* **What you have to do**: All that is wanted is the line with "Task: Open the Coneecti dropdown at top left" and each line after it to the end of the data below, set down exactly and without pictures.

Saved data entries
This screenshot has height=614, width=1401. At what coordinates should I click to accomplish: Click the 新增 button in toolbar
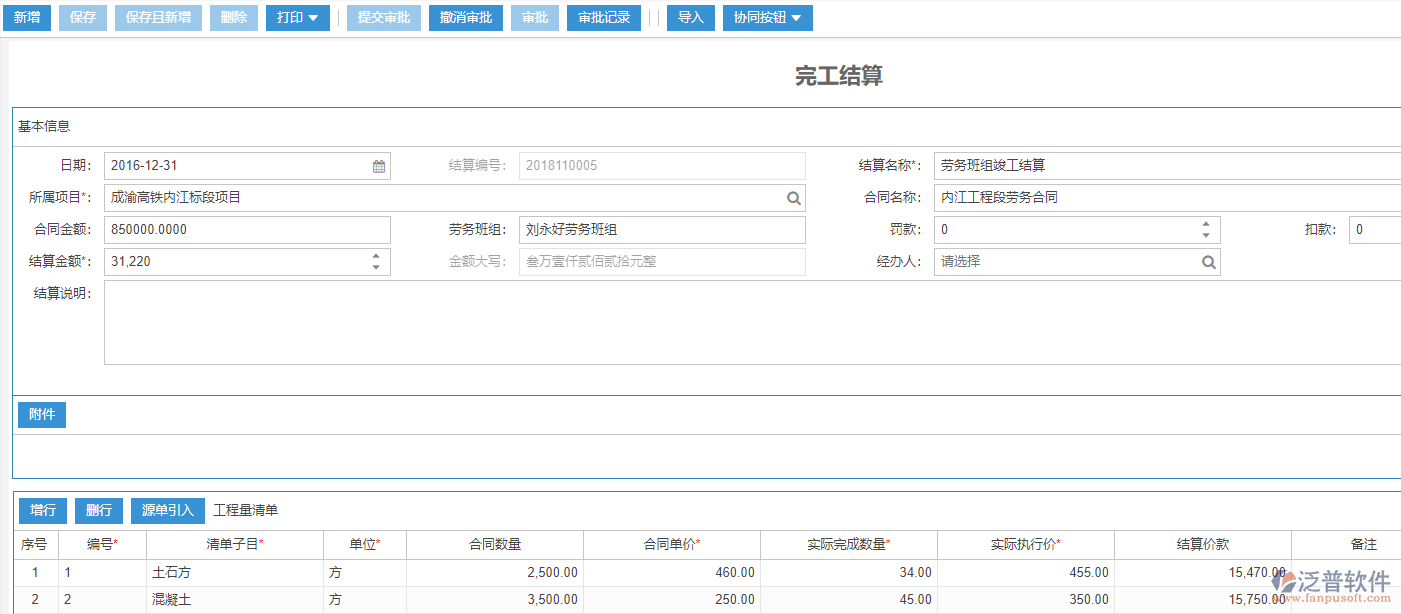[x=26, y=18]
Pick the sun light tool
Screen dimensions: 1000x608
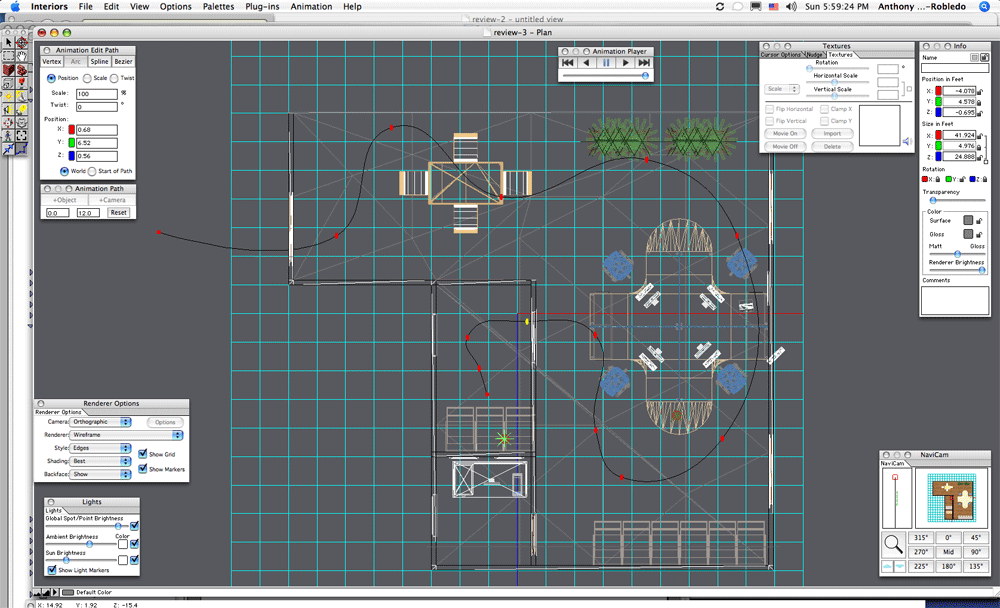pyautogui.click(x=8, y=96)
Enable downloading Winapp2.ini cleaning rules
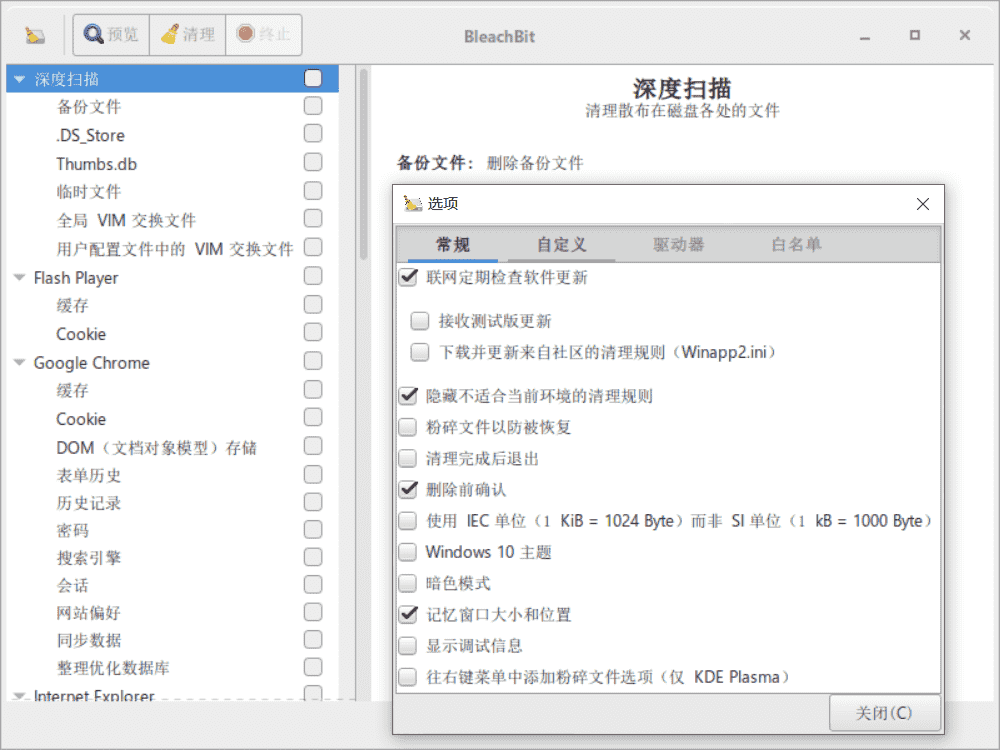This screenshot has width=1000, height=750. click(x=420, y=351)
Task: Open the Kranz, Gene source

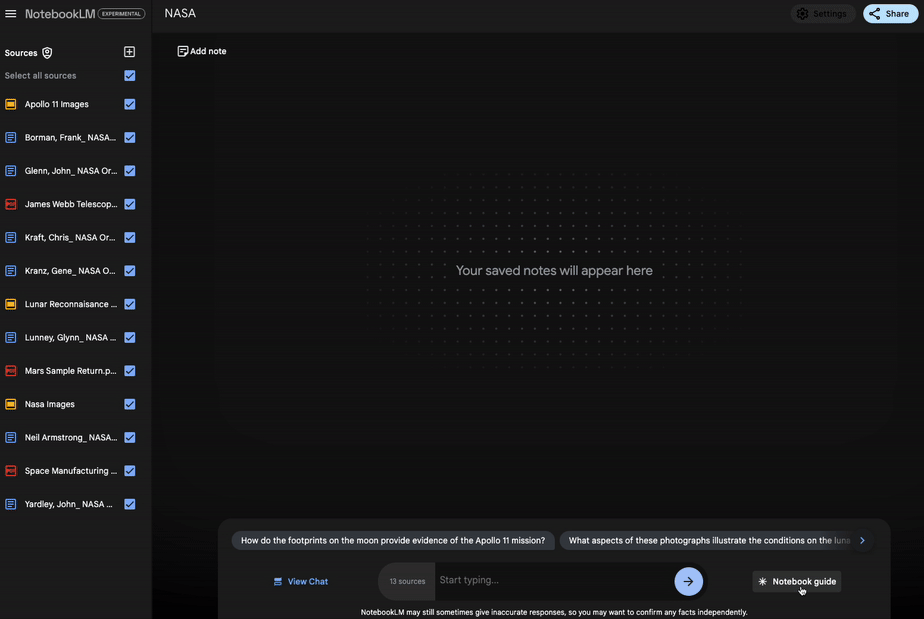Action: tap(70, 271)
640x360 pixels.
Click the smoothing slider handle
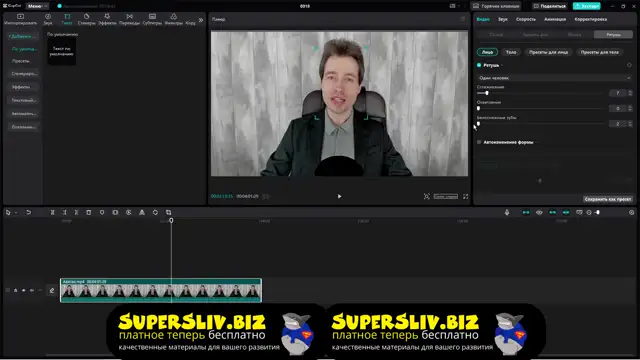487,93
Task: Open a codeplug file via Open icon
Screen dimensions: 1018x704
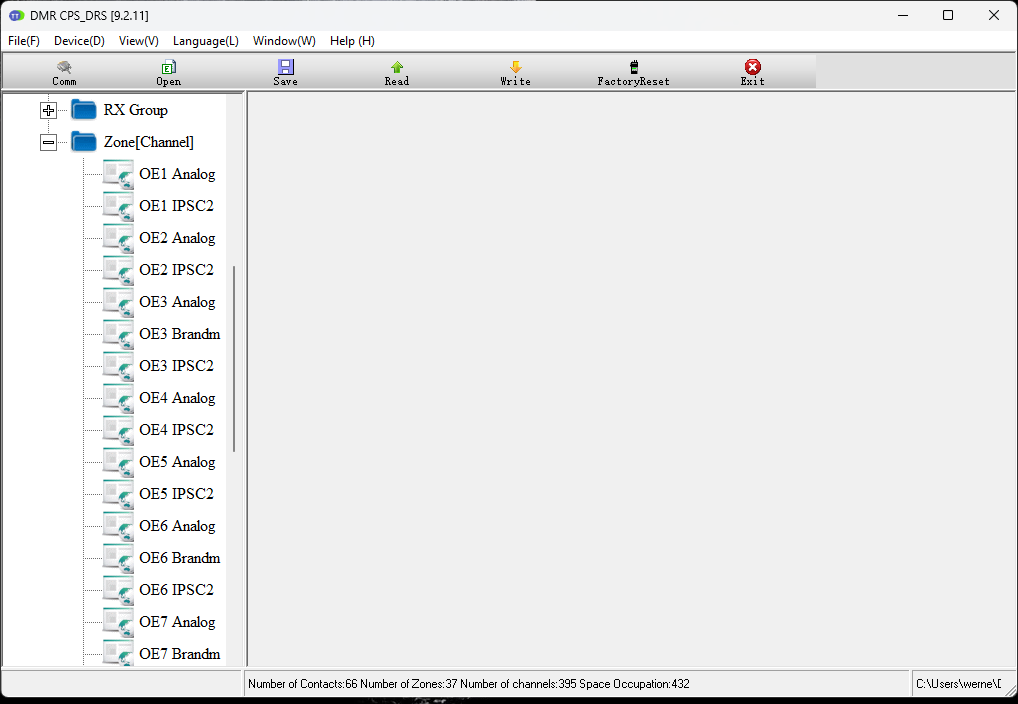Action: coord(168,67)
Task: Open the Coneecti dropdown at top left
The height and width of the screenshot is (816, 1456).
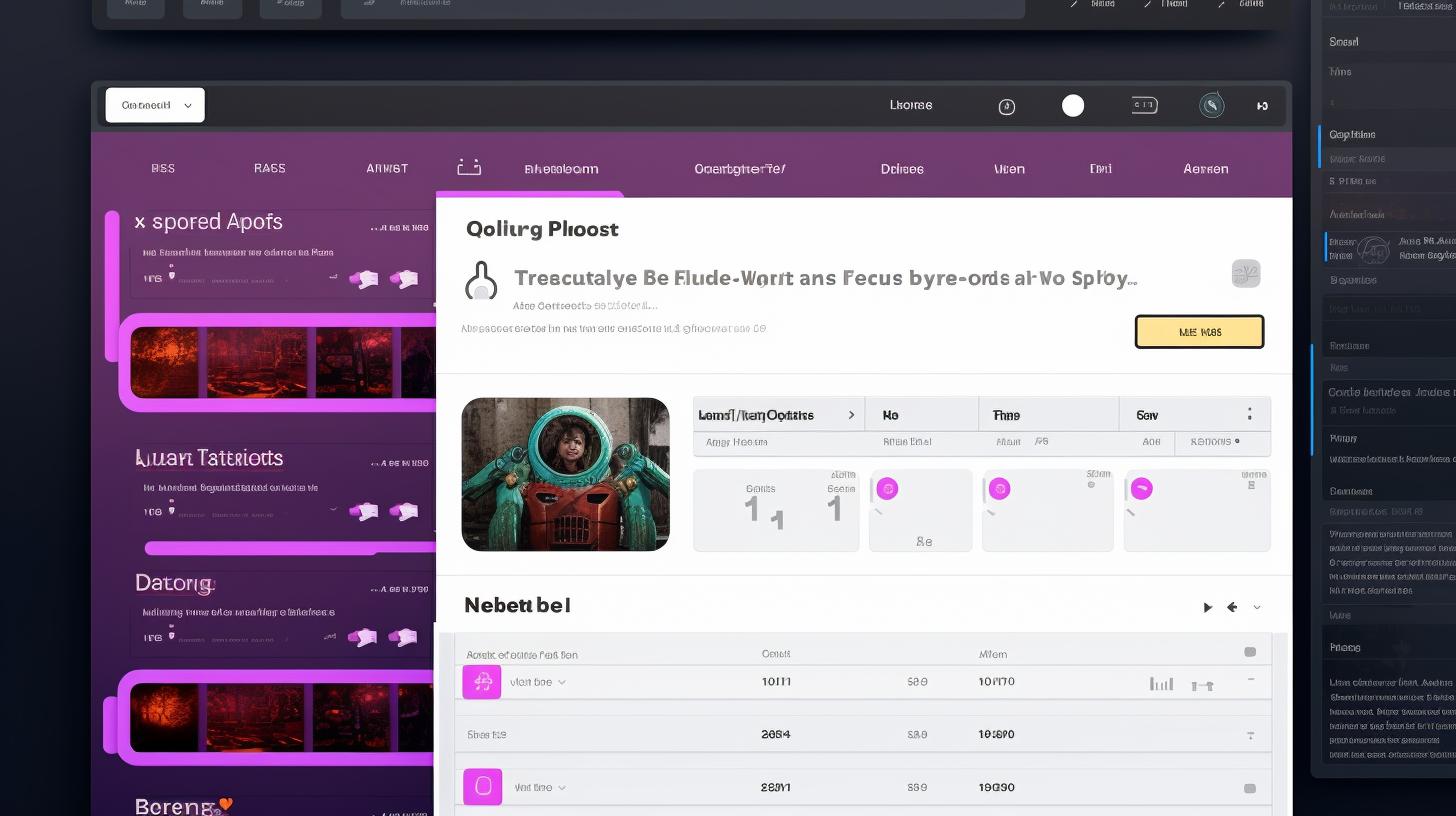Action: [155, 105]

* **Answer to this problem**:
Task: Open the Coneecti dropdown at top left
The height and width of the screenshot is (816, 1456).
Action: [155, 105]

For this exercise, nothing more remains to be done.